-- TRY IT --
Give back an exact copy of the lines in the records below, from the line that has "[Buscar sitios] (390, 67)" through the line that has "长沙9月演唱会 (460, 866)", and nothing besides.

··· RECORDS PROVIDED ···

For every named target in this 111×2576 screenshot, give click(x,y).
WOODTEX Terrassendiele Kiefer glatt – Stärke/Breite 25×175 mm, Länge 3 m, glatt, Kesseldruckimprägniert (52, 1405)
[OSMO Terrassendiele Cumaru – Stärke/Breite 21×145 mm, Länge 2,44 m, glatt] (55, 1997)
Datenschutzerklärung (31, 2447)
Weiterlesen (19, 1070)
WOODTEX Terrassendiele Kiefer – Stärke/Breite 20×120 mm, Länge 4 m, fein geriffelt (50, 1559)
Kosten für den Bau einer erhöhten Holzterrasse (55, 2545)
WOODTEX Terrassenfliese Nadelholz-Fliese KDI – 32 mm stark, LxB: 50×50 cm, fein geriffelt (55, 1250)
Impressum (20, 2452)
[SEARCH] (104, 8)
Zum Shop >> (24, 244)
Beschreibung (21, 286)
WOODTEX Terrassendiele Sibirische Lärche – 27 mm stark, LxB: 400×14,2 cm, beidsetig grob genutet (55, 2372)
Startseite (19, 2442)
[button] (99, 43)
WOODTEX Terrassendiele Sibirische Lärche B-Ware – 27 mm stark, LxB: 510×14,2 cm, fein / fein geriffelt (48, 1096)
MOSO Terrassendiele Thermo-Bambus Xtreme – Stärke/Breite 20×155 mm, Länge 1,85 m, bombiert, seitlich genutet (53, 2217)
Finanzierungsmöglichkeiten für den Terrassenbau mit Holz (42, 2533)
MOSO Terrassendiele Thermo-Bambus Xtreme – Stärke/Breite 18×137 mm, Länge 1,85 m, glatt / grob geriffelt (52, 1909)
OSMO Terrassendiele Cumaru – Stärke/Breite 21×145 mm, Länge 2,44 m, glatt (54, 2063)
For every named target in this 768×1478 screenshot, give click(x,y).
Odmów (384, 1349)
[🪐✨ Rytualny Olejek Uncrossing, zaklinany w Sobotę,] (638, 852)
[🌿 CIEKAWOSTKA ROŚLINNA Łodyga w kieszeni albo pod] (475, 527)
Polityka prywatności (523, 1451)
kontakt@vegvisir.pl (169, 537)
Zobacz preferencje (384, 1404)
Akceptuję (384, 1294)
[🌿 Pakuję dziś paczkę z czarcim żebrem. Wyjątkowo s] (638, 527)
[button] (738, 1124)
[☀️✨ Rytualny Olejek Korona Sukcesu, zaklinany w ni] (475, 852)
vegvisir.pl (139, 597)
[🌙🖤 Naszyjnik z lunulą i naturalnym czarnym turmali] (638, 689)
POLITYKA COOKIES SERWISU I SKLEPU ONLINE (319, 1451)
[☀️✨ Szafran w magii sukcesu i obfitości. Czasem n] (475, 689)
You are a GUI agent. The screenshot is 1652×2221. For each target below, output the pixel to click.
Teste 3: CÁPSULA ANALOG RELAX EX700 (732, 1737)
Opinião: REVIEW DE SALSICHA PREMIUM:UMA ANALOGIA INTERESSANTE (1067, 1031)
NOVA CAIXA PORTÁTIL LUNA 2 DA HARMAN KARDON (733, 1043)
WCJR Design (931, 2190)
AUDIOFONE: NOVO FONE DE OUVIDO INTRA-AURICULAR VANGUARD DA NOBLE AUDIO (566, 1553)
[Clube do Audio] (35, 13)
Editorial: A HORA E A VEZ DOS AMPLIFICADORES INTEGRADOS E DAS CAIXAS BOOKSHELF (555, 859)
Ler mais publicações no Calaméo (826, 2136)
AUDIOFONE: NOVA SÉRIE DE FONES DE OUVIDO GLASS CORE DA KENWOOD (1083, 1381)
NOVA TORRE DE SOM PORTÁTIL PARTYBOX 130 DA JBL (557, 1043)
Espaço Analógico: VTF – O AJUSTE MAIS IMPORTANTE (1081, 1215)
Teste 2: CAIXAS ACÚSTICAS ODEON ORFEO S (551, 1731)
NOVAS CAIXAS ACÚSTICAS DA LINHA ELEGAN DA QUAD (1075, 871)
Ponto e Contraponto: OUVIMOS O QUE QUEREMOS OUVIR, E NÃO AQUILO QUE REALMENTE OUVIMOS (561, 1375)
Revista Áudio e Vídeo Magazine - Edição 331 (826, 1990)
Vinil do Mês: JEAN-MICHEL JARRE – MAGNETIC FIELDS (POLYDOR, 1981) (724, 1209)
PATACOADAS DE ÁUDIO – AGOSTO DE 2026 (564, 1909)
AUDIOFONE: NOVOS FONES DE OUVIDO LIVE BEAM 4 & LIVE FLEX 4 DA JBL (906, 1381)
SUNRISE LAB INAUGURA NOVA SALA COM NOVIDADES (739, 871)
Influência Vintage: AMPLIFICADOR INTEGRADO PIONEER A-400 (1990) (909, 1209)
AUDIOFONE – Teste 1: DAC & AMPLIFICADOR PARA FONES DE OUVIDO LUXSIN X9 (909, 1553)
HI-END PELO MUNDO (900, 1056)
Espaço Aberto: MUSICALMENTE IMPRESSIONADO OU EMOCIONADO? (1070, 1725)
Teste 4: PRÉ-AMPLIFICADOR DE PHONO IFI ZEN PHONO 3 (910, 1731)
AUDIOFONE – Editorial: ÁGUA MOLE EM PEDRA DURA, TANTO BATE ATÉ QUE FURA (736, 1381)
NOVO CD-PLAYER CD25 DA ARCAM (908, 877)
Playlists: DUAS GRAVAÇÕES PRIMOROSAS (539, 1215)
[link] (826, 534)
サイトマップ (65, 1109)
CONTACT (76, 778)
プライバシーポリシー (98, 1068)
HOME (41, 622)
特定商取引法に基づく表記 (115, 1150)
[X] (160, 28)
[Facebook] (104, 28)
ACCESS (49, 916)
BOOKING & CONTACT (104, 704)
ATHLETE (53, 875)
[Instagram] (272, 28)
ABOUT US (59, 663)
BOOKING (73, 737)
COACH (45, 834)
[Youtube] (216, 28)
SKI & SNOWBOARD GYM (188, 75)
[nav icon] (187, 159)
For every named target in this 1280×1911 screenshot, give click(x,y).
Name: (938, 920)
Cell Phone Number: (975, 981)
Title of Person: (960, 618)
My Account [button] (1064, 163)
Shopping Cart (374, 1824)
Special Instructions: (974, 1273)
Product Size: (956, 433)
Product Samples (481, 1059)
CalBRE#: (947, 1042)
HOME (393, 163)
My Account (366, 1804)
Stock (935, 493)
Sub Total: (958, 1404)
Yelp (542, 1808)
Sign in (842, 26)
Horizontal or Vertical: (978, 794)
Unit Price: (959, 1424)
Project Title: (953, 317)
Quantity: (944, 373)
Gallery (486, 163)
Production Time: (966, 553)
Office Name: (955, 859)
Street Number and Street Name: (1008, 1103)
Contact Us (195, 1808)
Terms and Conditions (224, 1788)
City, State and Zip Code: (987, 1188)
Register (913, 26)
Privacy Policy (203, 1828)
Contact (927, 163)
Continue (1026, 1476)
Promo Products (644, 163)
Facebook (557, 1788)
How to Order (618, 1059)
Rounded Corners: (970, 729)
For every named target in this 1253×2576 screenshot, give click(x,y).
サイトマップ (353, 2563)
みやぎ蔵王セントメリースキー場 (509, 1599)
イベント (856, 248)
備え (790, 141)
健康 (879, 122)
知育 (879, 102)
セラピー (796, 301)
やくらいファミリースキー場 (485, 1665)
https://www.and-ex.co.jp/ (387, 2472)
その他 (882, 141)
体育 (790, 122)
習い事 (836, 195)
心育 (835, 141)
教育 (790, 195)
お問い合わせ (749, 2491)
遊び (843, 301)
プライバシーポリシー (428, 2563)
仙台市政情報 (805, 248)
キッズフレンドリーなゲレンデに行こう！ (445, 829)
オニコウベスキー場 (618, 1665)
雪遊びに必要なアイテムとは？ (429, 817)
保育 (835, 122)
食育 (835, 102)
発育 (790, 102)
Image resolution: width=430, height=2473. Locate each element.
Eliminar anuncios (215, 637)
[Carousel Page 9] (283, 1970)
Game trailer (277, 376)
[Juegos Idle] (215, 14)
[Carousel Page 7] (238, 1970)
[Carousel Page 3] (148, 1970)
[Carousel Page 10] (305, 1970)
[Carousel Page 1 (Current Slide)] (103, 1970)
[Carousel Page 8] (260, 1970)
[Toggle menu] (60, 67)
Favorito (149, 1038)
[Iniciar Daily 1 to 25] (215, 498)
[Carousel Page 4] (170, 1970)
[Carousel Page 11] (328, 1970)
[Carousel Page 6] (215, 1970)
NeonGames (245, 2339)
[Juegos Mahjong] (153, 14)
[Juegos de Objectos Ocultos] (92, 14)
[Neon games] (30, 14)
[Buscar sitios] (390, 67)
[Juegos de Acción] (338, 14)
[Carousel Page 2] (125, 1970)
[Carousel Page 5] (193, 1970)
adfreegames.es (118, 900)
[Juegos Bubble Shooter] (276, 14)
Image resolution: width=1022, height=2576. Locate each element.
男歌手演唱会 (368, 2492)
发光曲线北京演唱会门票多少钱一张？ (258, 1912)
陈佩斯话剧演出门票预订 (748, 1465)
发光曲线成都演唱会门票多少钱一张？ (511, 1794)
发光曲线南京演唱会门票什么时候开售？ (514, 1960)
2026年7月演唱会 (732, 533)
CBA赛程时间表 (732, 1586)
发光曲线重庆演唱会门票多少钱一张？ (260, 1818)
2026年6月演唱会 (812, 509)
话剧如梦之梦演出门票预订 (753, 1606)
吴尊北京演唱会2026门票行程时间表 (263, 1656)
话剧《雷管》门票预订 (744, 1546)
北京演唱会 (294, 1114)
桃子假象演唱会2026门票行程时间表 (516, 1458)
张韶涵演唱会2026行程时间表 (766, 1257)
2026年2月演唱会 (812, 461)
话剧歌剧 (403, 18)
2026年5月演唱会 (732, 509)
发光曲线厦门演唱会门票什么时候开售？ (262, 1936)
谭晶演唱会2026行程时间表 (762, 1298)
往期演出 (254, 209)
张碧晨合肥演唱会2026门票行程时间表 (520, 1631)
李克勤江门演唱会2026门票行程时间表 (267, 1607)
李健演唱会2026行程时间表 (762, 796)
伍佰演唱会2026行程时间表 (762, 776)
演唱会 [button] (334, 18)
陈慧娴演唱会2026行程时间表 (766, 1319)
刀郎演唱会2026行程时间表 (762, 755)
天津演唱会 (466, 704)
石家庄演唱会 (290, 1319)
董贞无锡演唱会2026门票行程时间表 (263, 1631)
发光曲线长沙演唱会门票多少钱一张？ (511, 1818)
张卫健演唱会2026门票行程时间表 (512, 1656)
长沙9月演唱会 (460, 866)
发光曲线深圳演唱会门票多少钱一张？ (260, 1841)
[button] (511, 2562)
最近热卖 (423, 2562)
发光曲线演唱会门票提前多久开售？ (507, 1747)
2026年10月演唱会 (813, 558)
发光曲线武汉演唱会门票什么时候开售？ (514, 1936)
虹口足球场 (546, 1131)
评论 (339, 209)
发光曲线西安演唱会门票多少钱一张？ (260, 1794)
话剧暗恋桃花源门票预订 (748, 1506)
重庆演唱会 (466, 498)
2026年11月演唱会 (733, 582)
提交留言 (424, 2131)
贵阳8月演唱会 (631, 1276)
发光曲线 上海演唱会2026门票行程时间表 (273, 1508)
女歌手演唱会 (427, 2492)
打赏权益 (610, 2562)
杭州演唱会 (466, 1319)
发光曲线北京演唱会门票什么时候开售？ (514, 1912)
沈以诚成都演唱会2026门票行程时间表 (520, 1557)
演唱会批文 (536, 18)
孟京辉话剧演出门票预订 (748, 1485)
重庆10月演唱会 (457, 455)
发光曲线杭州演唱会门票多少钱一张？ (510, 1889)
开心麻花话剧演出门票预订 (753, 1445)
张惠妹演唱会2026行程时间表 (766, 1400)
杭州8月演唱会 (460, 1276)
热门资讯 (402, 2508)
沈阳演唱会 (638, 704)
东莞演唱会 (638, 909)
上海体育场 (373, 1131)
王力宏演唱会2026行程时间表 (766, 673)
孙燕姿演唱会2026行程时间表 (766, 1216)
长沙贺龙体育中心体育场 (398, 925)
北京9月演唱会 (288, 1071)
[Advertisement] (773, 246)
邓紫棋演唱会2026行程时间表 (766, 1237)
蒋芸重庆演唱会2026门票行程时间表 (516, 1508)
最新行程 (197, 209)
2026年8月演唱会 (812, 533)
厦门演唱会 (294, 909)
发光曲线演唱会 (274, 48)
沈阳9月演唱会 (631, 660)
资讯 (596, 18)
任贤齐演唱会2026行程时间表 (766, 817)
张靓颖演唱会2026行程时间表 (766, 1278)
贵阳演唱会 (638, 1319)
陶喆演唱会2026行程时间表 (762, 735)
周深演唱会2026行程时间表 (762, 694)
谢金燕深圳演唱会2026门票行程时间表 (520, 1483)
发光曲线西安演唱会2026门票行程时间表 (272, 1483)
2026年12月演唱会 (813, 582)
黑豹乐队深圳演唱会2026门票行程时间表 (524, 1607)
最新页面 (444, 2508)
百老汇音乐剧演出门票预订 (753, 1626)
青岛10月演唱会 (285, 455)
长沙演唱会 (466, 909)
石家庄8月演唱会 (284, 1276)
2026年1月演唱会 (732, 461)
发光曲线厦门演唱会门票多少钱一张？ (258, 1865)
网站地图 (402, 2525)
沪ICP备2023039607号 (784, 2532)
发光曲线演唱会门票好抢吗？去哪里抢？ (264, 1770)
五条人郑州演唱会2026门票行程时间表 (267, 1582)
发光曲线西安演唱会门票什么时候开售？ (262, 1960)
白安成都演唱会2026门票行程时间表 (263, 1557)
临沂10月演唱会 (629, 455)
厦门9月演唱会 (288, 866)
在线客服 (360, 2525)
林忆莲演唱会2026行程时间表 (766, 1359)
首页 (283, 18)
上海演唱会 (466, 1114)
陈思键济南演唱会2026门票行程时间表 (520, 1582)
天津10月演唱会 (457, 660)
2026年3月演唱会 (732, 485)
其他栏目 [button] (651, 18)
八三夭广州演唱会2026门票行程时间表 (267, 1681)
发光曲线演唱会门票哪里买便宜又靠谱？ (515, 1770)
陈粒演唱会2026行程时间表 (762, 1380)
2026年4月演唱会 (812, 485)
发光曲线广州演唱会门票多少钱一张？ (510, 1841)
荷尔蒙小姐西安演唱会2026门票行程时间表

···

-- RESULT OF THIS EXERCISE --
[Buscar sitios] (390, 67)
[Juegos de Acción] (338, 14)
[Carousel Page 2] (125, 1970)
[Carousel Page 5] (193, 1970)
adfreegames.es (118, 900)
[Juegos Bubble Shooter] (276, 14)
Image resolution: width=1022, height=2576. Locate each element.
男歌手演唱会 (368, 2492)
发光曲线北京演唱会门票多少钱一张？ (258, 1912)
陈佩斯话剧演出门票预订 (748, 1465)
发光曲线成都演唱会门票多少钱一张？ (511, 1794)
发光曲线南京演唱会门票什么时候开售？ (514, 1960)
2026年7月演唱会 (732, 533)
CBA赛程时间表 (732, 1586)
发光曲线重庆演唱会门票多少钱一张？ (260, 1818)
2026年6月演唱会 (812, 509)
话剧如梦之梦演出门票预订 (753, 1606)
吴尊北京演唱会2026门票行程时间表 (263, 1656)
话剧《雷管》门票预订 (744, 1546)
北京演唱会 (294, 1114)
桃子假象演唱会2026门票行程时间表 (516, 1458)
张韶涵演唱会2026行程时间表 (766, 1257)
2026年2月演唱会 (812, 461)
话剧歌剧 (403, 18)
2026年5月演唱会 (732, 509)
发光曲线厦门演唱会门票什么时候开售？ (262, 1936)
谭晶演唱会2026行程时间表 (762, 1298)
往期演出 (254, 209)
张碧晨合肥演唱会2026门票行程时间表 (520, 1631)
李克勤江门演唱会2026门票行程时间表 (267, 1607)
李健演唱会2026行程时间表 (762, 796)
伍佰演唱会2026行程时间表 (762, 776)
演唱会 [button] (334, 18)
陈慧娴演唱会2026行程时间表 (766, 1319)
刀郎演唱会2026行程时间表 (762, 755)
天津演唱会 (466, 704)
石家庄演唱会 (290, 1319)
董贞无锡演唱会2026门票行程时间表 (263, 1631)
发光曲线长沙演唱会门票多少钱一张？ (511, 1818)
张卫健演唱会2026门票行程时间表 (512, 1656)
长沙9月演唱会 (460, 866)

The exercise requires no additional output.